Suneet Kamath: I got it. That makes sense. So resistance in terms of customers, not in terms of recruits is kind of the message.

Glenn Williams: Exactly. And you even get you do even get some recruits with wait-and-see. If you’re thinking about starting a new business and the effort that it takes to get a new Primerica business up off the ground and you’re not sure what the economic environment is going to be, that’s hard at the best of times. But it looks like, if I have an opinion for the next three months, that might be particularly hard. I might say, let me start, later when conditions are better. So you get humans are looking for a reason to procrastinate in general, and uncertainty provides a great one. And so, it’s just another — it’s not the first time we’ve seen this. It won’t be the last time, but it’s just an extra dynamic to deal with in the marketplace that’s relatively new this year.

Suneet Kamath: That makes sense. And then I guess in response to Ryan’s question, you talked a little bit about the complementary nature of Term versus ISP and these offsets that exist. But it feels like maybe as you move into 2Q, you may lose some of that, just because markets were generally pretty positive in the first quarter. So I just want to make sure I have that right.
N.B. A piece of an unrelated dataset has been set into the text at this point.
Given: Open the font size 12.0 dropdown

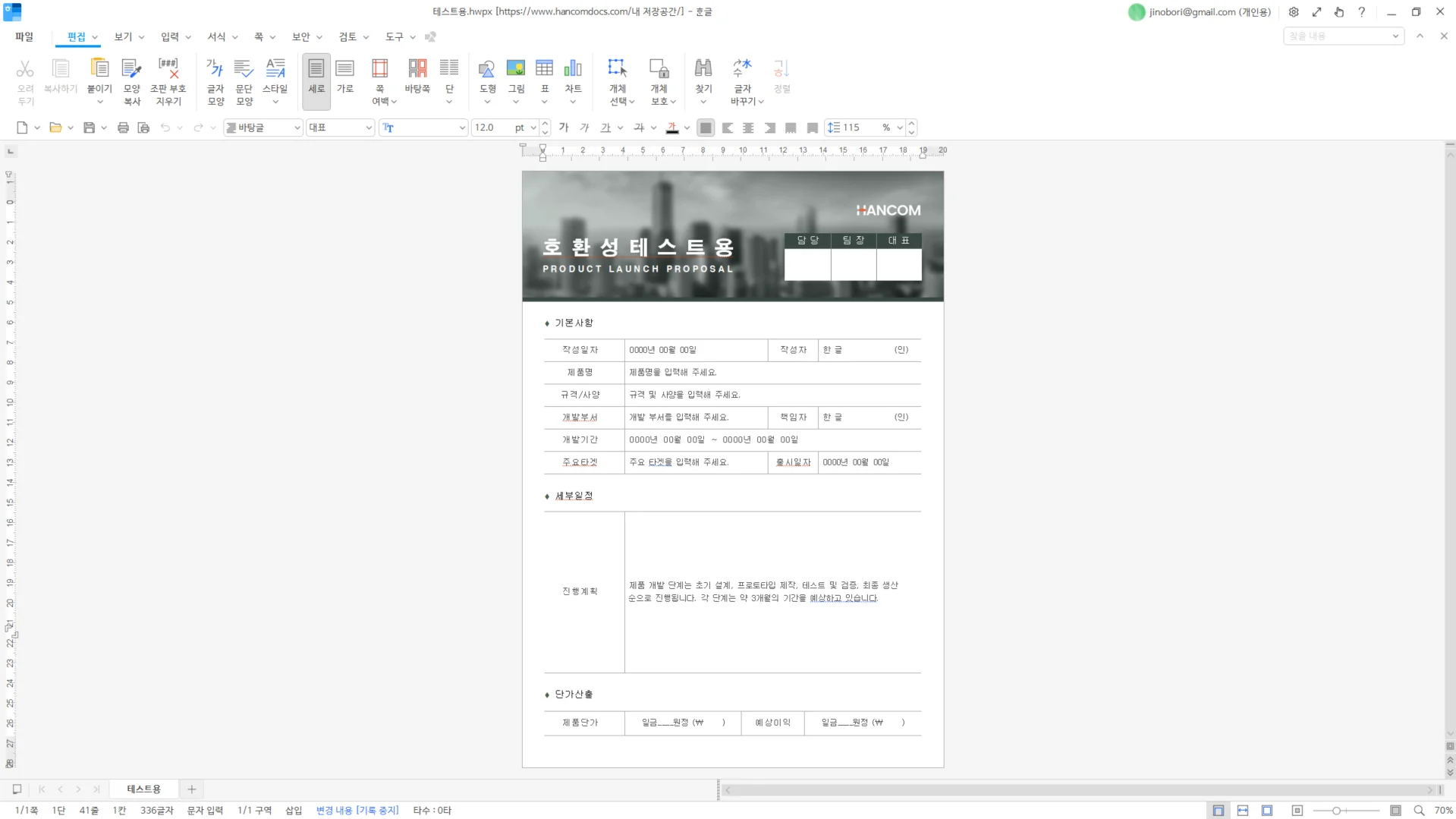Looking at the screenshot, I should [x=533, y=128].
And then, if that’s the case, is it — are you guys thinking about anything that you might want to do, on the cost side or anything like that, or is it sort of too early to kind of take those steps? Thanks.
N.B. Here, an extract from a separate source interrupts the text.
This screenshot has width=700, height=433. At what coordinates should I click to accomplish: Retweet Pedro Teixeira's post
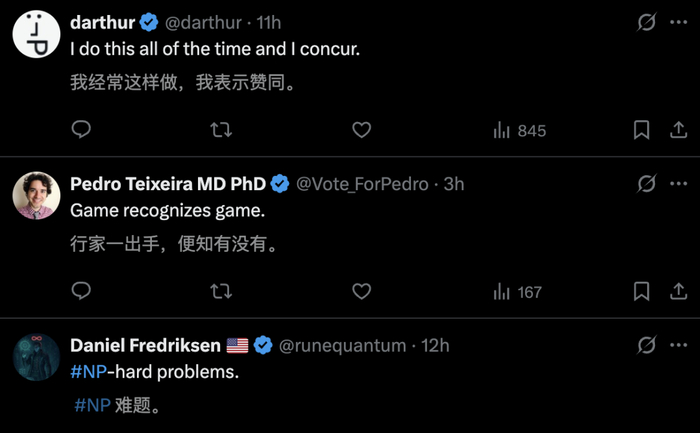click(x=222, y=291)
Glenn Williams: Sure. On the ISP side, we had a very strong April, not at the percentage growth that we reported in the first quarter, but still significant growth. And so, we’re assuming that, that momentum continues for some period of time. It doesn’t just turn on a dime and stop one day. So, we got a pretty good read on how we think this quarter shapes up. And so, there are no cliffs in sight, I would say that. And so, we think we’ve got a little bit of a tail. Obviously, we’re working to generate momentum in our Life business and overcome those objections we just discussed. We run a very disciplined and very lean organization expense wise. And what that means is that, we don’t just have a lot of fat. We can go and let’s just drop a few million dollars of expenses.

Now we do have a game plan where we can reduce expenses as necessary, if it became necessary. But it’s not something like we just got unimportant expenses that we can just lift out of here. It’s because we run a discipline ship all the time, it makes it a little harder to reduce expenses when necessary. We can do it. We have a plan to do that, but we believe that, we’ll be able to overcome the headwinds and that’s not at the top of our list for our game plan for the rest of the year.

Operator: Thank you. We have reached the end of our question-and-answer session. And with that, I would like to bring the call to a close. We appreciate your participation. You may disconnect your lines at this time. Enjoy the rest of your day.